Magda Stawarska’s contribution to the Lubaina Himid exhibition at Tate Modern (now on tour in Lausanne) has, in her words, been pivotal. Five sound pieces thread through the show pulling and pushing the audience from scene to scene, filling the galleries and bringing the speakers into the foreground.

Magda Stawarska’s own sound-work Reduce the Time Spent Holding (2019) opens the exhibition and sets the scene for the debates around making and architecture which occupy the first room.

As the show unfolds, the collaborative work Blue Grid Test (2020) holds the space with her six-channel sound-work in conversation with Lubaina’s twenty-five metre painting which together surrounds the audience.

Old Boat New Money (2019) has at its heart the sound of the Atlantic. Her soundwork at the centre of Lubaina’s wooden structure helps to evoke the ocean itself and the boats which made endless journeys with captured Africans to the Caribbean.
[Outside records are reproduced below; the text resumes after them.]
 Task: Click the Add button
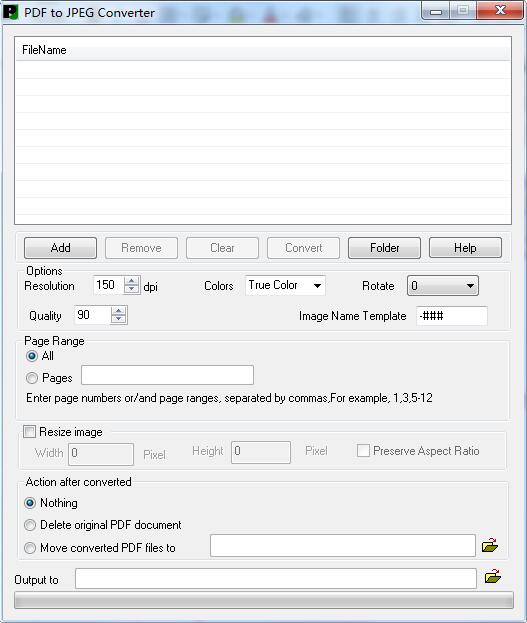[x=60, y=248]
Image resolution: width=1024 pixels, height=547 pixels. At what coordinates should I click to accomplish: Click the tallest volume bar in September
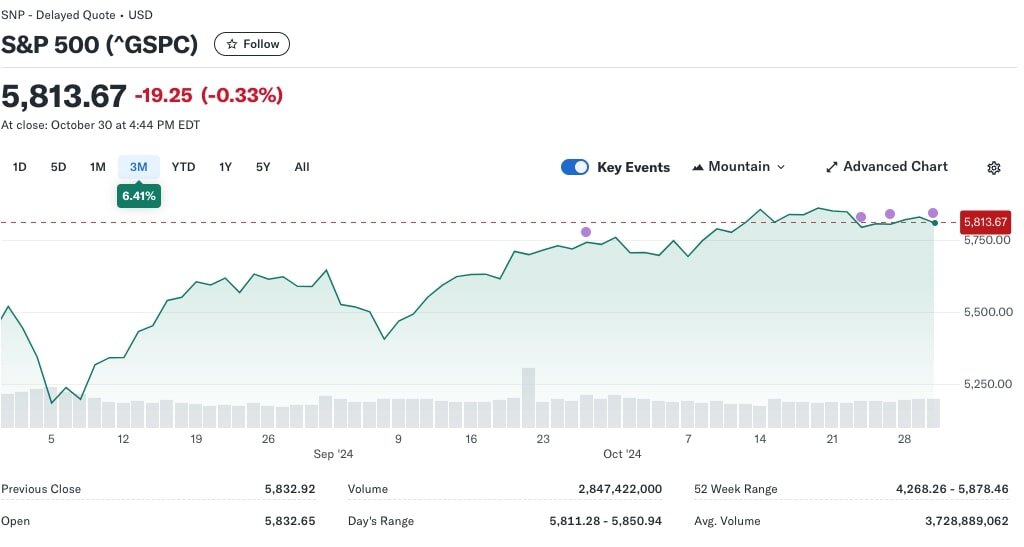point(528,397)
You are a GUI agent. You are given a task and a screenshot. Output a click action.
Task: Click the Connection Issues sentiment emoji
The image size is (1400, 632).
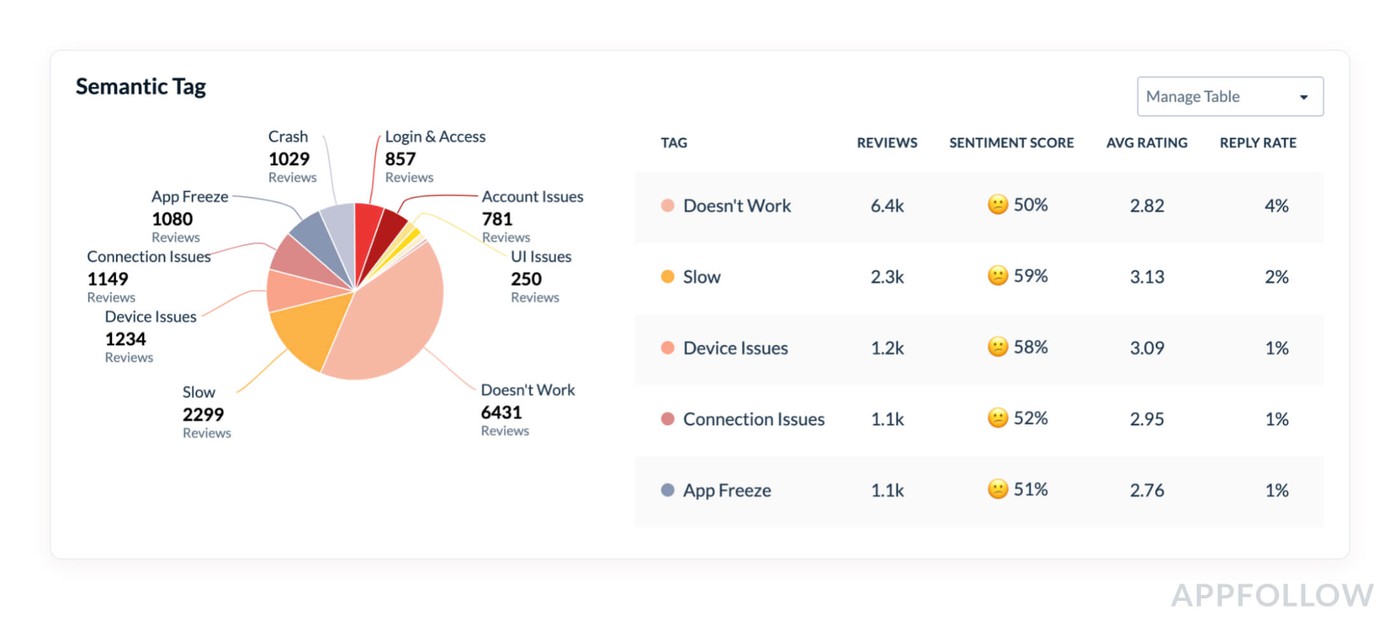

In Fashionable Marriage (1987) a satire on the art world of 1980s, the music of Zanzibar plays with Handel’s Entrance of The Queen of Sheba. Magda Stawarska -Beavan’s contribution in this case centres on making the most of the timing of the sound as it dominates and then retreats drawing audiences nearer to the action.

The audience has an opportunity to listen on headphones to the 2017 composition for the installation Naming the Money (2004) this iteration changes the emphasis of the piece, which is exhibited here without the 100 cut-outs, developing it further from the telling of slave narratives into a call to audiences to consider their futures. For Lausanne each of the 100 texts is translated into French and contained in an accompanying booklet.